Avvocato, che cosa l’ha colpita della vicenda?
“Credo sia un caso emblematico per due motivi. Il primo è che evidenzia il grande dislivello che esiste tra i Paesi europei in merito al riconoscimento dei diritti delle coppie omosessuali: una coppia sposata in Francia, una volta tornata in Italia non è più una coppia sposata. L’altro motivo è che queste sono situazioni che si presenteranno sempre più spesso: di continuo ci arrivano richieste di consulenze da parte di ragazzi e ragazze intenzionati ad andare all’estero per contrarre matrimonio e avere maggiori tutele. Sempre di più, soprattutto a protezione dei figli, assisteremo ad uno spostamento di persone verso Paesi con legislazioni più avanzate”.
In assenza di riconoscimento, che cosa può fare una coppia omosessuale, in Italia, per tutelarsi?
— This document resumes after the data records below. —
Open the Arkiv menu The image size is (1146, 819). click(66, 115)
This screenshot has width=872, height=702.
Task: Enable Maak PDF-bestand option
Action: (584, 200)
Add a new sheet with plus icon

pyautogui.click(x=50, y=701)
“Purtroppo la questione delle unioni tra persone dello stesso sesso è sempre stata confinata nell’ambito della regolamentazione privatistica, un argomento che viene utilizzato da chi si oppone al matrimonio omosessuale. Ma non regge nella misura in cui ci sono di mezzo dei figli. Non esiste nessun istituto privatistico che riconosca l’esistenza di questi legami familiari e che garantisca al minore la loro permanenza. Il riconoscimento della preminente interesse del minore è in mano ai giudici, che però possono fare ben poco in assenza di una disciplina”.
Se guardiamo oltre confine, invece, come vanno le cose?
“La giurisprudenza europea ha fatto passi da gigante. Da noi, è importante investire i Tribunali di questi temi. Si tratta di una strada molto faticosa ma davanti ad un legislatore inadempiente, è l’unica percorribile”.
Non si muove qualcosa anche in Italia, almeno a livello di accettazione?
“Purtroppo di recente abbiamo ricevuto segnalazioni in merito ad alcune scuole che non hanno riconosciuto il genitore sociale e quindi hanno impedito che partecipasse alle assemblee. Fino a poco tempo fa non avevamo registrato problemi di questo tipo. Forse stiamo andando addirittura indietro. Del resto il rapporto con il genitore non biologico è il vero problema: davanti alla legge è invisibile, non esiste”.
Per una come lei che si impegna per il riconoscimento di diritti così poco considerati, non è un po’ come battersi contro i mulini a vento?
“A volte lo è ma sono sicura che prima o poi ci arriveremo. Bisognerà prendere atto di situazioni che esistono, l’Italia sarà costretta a riconoscere i diritti delle coppie omosessuali. Noi ci abbiamo provato anche con una proposta di legge che però è rimasta lettera morta”.